● Quoted passage:
WE ALL know that smoking can kill. It pollutes the air and leads to untold damage. But does it harm the environment?
Apparently, yes, it does.
And the damage is three-fold. Firstly, for every cigarette smoked, trees are being cut down to make way for tobacco plantations.
Tobacco is a very fragile plant, and needs to be sprayed with pesticides and chemicals to avoid disease.
That is on top of the energy and water wasted in manufacturing cigarettes which could otherwise be used to produce food to feed the poor in the countries producing tobacco.
Secondly, wood, oil, coal or gas is needed to cure tobacco, contributing to climate change and severely affecting the environment.
It also takes trees to produce and package cigarettes.
Cigarette manufacturing uses four miles of paper an hour just for rolling and packaging cigarettes – that’s a tree for every 300 cigarettes produced.

Collected data entries:
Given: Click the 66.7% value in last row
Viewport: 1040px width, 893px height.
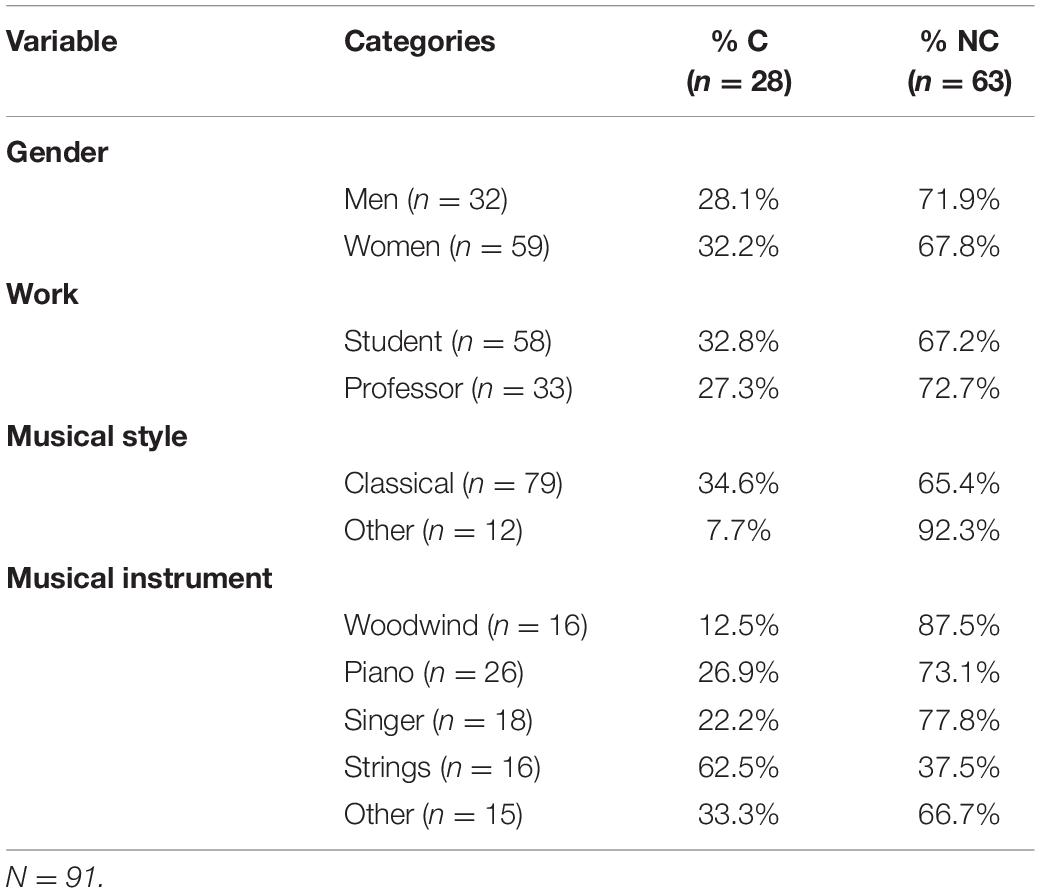Looking at the screenshot, I should click(959, 815).
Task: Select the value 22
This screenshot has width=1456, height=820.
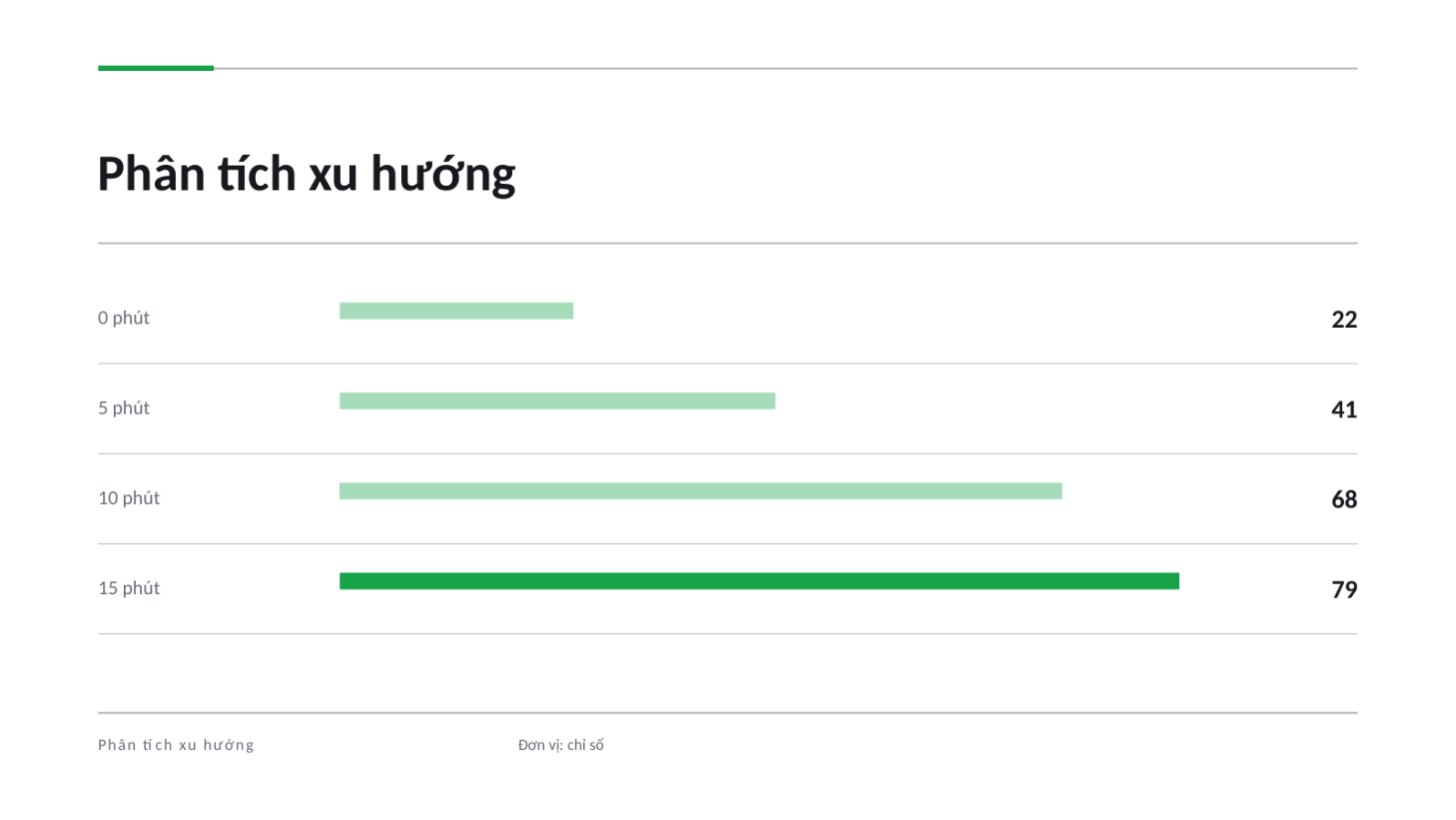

● Task set:
[A] In the passage on smoking and the environment, how much paper does cigarette manufacturing use per hour for rolling and packaging cigarettes?
[B] Carry on the passage about the environmental damage caused by smoking, starting after its final sentence.

● Task-by-task outputs:
[A] Four miles of paper an hour.

[B]
Research has revealed 26% of the total deforestation in Malawi – one of the world’s biggest tobacco-producing nations – is a direct result of tobacco production.
Now, Smokefree North West is challenging the region’s young people to unveil the issue of deforestation within the tobacco industry with the launch of its short film competition.
The aim of the campaign is to encourage 14 to 18-year-olds to research the hard facts behind the tobacco industry, in order to expose the things we do not necessarily hear about, and suggest ways in which their research could be used in a short film. The three winning films will be produced as an online viral for YouTube and premiered and screened in the region’s cinemas.